— start —
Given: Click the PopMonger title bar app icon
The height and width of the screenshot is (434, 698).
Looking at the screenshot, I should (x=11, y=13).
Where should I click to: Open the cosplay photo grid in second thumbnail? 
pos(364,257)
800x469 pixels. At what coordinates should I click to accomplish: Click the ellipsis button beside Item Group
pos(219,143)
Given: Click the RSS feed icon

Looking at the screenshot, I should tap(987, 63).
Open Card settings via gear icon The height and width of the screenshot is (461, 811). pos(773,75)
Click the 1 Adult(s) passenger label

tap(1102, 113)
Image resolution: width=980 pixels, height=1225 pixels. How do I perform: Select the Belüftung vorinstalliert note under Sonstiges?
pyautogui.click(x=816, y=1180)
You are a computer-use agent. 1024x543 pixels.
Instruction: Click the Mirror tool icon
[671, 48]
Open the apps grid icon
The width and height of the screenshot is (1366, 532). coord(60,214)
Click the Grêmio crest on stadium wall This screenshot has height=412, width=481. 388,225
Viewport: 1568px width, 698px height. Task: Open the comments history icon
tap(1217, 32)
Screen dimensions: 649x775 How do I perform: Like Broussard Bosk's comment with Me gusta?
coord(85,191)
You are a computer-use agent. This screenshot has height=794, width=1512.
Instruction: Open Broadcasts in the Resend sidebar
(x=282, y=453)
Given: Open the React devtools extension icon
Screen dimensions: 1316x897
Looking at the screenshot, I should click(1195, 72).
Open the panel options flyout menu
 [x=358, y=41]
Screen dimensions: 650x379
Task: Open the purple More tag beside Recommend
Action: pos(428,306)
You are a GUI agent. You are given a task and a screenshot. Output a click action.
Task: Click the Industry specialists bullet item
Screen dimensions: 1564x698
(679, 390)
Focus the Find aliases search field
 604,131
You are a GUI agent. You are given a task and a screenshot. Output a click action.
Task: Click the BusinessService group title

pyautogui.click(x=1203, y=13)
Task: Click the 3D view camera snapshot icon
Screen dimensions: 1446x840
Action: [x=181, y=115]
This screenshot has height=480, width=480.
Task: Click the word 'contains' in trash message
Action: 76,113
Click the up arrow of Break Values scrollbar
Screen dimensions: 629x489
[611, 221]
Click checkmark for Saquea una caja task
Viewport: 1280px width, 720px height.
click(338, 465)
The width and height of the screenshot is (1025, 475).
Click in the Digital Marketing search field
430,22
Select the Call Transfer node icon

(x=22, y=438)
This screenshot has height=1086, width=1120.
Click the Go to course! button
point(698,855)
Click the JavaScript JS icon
— end —
*Requirements:*
Reproduce every one of the records above word for word, without any alteration.

*Task solution:*
Given: Click the PopMonger title bar app icon
The height and width of the screenshot is (434, 698).
Looking at the screenshot, I should (x=11, y=13).
Where should I click to: Open the cosplay photo grid in second thumbnail? 
pos(364,257)
800x469 pixels. At what coordinates should I click to accomplish: Click the ellipsis button beside Item Group
pos(219,143)
Given: Click the RSS feed icon

Looking at the screenshot, I should tap(987, 63).
Open Card settings via gear icon The height and width of the screenshot is (461, 811). pos(773,75)
Click the 1 Adult(s) passenger label

tap(1102, 113)
Image resolution: width=980 pixels, height=1225 pixels. How do I perform: Select the Belüftung vorinstalliert note under Sonstiges?
pyautogui.click(x=816, y=1180)
You are a computer-use agent. 1024x543 pixels.
Instruction: Click the Mirror tool icon
[671, 48]
Open the apps grid icon
The width and height of the screenshot is (1366, 532). coord(60,214)
Click the Grêmio crest on stadium wall This screenshot has height=412, width=481. 388,225
Viewport: 1568px width, 698px height. Task: Open the comments history icon
tap(1217, 32)
Screen dimensions: 649x775 How do I perform: Like Broussard Bosk's comment with Me gusta?
coord(85,191)
You are a computer-use agent. This screenshot has height=794, width=1512.
Instruction: Open Broadcasts in the Resend sidebar
(x=282, y=453)
Given: Open the React devtools extension icon
Screen dimensions: 1316x897
Looking at the screenshot, I should click(1195, 72).
Open the panel options flyout menu
 [x=358, y=41]
Screen dimensions: 650x379
Task: Open the purple More tag beside Recommend
Action: pos(428,306)
You are a GUI agent. You are given a task and a screenshot. Output a click action.
Task: Click the Industry specialists bullet item
Screen dimensions: 1564x698
(679, 390)
Focus the Find aliases search field
 604,131
You are a GUI agent. You are given a task and a screenshot. Output a click action.
Task: Click the BusinessService group title

pyautogui.click(x=1203, y=13)
Task: Click the 3D view camera snapshot icon
Screen dimensions: 1446x840
Action: [x=181, y=115]
This screenshot has height=480, width=480.
Task: Click the word 'contains' in trash message
Action: 76,113
Click the up arrow of Break Values scrollbar
Screen dimensions: 629x489
[611, 221]
Click checkmark for Saquea una caja task
Viewport: 1280px width, 720px height.
click(338, 465)
The width and height of the screenshot is (1025, 475).
Click in the Digital Marketing search field
430,22
Select the Call Transfer node icon

(x=22, y=438)
This screenshot has height=1086, width=1120.
Click the Go to course! button
point(698,855)
Click the JavaScript JS icon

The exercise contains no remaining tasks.